━━━ TEXT PASSAGE

As it stands, the only way to fix this is to exchange or repair all devices in circulation.
Your spot on about the fix, though I bet you that come christmas, you could still go into a shop and see these exact models in use. That would be truely criminal, but we shall see. Though who audits/controls these things as if it was a car and a safty flaw or any consumer product then you know it would be forcebly recalled right away. Flaw in food packaging even gets recalled instantly, yet I'm not aware of any such conrols that could get this device pulled until fit for human consumption/use.
That all said I sadly feel the only way it will get changed is by active expliotation and insurance companies rasing the premiums of those poor shops using such a device.
I hope the right thing is done, but why do I have little faith in it being addressed in a timely manor, maybe historicaly alot of flaws of such types of devices are usualy patched by the manufacturer by using the denial patch, they deny its an issue and then magicly version two fix's it down the line.
Shame you can't flag a article with a revisit reminder so in 6 months time we can see how things have changed or not.
http://www.cl.cam.ac.uk/~sjm217/papers/oakland10chipbroken.p...
Ultimately, stolen credit card numbers just aren't that monetizable (they're sold for pennies on the dollar, $2-$3 per) and not enough people use their pin numbers at POS terminals. It seems more fraudsters steal using Scareware/rogue AV (its less likely to be charged back, since the victim actively entered their details).

━━━━━━

> _TASKS FOR THIS EXERCISE_:
**A.** Answer these questions from the comment thread, each on its own line.
(i) According to the thread, what is the only way to fix the problem?
(ii) What price is given for each stolen credit card number?
(iii) After how many months does the commenter want to revisit the article?
**B.** Copy out the part of the comment thread starting at "I hope the right" and ending at "changed or not.".

━━━ EXCERPTED DATA

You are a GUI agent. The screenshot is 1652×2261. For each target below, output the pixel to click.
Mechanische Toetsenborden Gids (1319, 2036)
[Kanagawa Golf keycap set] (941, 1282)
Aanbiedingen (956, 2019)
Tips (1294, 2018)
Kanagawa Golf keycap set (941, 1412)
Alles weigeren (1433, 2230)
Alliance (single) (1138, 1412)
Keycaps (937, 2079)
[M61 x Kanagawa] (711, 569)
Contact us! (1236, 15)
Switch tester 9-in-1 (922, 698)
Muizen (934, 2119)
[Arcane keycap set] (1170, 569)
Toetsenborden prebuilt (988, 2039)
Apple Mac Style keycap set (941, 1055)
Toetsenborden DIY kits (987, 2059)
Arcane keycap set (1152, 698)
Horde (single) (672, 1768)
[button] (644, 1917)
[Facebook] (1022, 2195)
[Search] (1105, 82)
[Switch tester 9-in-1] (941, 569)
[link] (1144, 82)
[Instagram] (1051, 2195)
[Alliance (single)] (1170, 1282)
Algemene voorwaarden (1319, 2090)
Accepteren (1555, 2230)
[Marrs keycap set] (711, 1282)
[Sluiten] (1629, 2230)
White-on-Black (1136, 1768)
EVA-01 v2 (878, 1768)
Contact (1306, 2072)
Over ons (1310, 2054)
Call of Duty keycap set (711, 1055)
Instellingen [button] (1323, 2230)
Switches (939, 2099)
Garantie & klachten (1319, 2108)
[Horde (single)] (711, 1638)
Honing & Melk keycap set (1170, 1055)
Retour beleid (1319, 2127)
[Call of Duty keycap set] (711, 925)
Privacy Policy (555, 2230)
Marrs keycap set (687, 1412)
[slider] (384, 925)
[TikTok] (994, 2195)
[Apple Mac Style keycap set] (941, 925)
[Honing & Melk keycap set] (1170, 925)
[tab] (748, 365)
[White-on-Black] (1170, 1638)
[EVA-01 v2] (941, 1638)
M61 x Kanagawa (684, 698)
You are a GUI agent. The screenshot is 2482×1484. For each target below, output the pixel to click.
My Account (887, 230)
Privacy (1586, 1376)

━━━━━━

> _LIST OF ANSWERS_:
**A.**
(i) Exchange or repair all devices in circulation.
(ii) $2-$3 each, or pennies on the dollar.
(iii) 6 months.

**B.**
I hope the right thing is done, but why do I have little faith in it being addressed in a timely manor, maybe historicaly alot of flaws of such types of devices are usualy patched by the manufacturer by using the denial patch, they deny its an issue and then magicly version two fix's it down the line.
Shame you can't flag a article with a revisit reminder so in 6 months time we can see how things have changed or not.